Jewish space laser
1 February 2021
Categories: Skepticism , Tags: Conspiracy, Marjorie Taylor Greene, Antisemitism
I wish I was making this news story up - partially because it’s getting a little bit tiresome writing about US politics. However, the recently elected Republican Representative Marjorie Taylor Greene, who likes to ride on the QAnon conspiracy carriage of the Trump Train, has been put through the wringer in the last week. Journalists have been poring over her social media history and documenting her words, shares and likes - some of which are so weird and wonderful it doesn’t take much to debunk them.

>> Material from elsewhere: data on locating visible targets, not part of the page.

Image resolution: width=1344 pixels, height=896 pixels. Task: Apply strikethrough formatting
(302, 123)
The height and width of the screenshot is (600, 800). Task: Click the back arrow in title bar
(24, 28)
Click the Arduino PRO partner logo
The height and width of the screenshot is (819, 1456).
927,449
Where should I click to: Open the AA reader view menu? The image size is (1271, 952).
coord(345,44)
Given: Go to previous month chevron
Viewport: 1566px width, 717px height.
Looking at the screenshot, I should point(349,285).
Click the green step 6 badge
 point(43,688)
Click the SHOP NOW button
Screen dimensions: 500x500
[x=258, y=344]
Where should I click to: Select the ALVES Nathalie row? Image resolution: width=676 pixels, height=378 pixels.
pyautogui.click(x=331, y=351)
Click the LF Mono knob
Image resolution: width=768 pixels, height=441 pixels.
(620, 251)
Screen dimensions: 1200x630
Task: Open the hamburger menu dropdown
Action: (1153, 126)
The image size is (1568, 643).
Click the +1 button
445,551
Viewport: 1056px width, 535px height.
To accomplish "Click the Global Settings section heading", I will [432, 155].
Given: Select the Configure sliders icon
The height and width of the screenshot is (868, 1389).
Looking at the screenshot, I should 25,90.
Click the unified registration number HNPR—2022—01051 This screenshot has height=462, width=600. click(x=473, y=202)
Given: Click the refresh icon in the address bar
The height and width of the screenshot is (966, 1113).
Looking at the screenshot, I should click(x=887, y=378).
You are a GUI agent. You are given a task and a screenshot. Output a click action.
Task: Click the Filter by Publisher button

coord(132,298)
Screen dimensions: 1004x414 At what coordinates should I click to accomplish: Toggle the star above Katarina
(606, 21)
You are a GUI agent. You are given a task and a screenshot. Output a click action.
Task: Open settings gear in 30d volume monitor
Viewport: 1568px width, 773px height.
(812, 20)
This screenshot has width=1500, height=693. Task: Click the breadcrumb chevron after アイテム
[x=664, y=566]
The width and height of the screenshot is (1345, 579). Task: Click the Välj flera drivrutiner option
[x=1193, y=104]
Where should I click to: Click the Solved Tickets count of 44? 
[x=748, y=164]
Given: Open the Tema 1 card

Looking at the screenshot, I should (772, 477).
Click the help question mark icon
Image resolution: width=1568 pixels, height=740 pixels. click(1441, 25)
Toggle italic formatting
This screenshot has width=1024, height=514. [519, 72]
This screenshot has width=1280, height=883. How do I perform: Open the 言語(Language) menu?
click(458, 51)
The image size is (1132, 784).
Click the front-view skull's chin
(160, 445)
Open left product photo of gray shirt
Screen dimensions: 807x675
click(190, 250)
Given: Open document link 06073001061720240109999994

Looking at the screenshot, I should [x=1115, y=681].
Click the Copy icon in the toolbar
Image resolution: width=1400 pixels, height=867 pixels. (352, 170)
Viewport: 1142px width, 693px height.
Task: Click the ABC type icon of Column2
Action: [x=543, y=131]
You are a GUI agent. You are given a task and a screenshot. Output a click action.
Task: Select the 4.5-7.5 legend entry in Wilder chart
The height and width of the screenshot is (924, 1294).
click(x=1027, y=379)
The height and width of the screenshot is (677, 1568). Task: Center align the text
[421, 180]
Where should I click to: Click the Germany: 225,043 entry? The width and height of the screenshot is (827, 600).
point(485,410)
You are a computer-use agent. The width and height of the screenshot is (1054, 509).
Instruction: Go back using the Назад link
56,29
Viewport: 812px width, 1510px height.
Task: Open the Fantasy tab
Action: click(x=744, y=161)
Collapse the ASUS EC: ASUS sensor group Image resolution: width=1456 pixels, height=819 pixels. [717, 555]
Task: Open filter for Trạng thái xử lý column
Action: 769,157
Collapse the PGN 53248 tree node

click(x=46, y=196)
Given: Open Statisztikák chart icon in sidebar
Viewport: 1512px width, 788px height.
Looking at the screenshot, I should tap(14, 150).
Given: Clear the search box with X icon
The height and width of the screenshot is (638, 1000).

There’s a lot to unpack in what Marjorie has said in recent years, including that 9/11 was a hoax, Obama is a Muslim, the Clintons killed JFK Jr, and recent school shootings in the US were "false flag" operations. However, the most out there of them all has to be the idea that has made headlines around the world - that the 2018 California wildfires were caused by a satellite mounted laser which is controlled by the Rothschild family. This has now been dubbed the Jewish Space Laser.
Thankfully many in the Jewish community in the US have given this outlandish, evidence-free, racist idea the level of response I believe it deserves - ridicule. Twitter has many funny comments and images, making light of the idea and turning it into something very kitsch. However, I think that the conspiratorial undertones of making Jewish people out to be an evil conniving race cannot be ignored, and I hope that the House of Representatives, and the Republican Party in particular, are able to do something to tackle those within their ranks - not just Greene - who harbour these kinds of dangerously wrong-headed ideas.
This whole incident reminds me that we had a very similar thing happen here in NZ last year, but at a much smaller scale. Advance NZ’s Wairarapa candidate, Nigel Anthony Gray (a Scientologist), claimed (opens new window) that a Directed Energy Weapon was used to start the Lake Ohau fire. Thankfully the media pounced on the claim pretty quickly, and Jamie Lee Ross was just as quick to distance himself from Gray’s theory - while still being happy to keep him on as a candidate.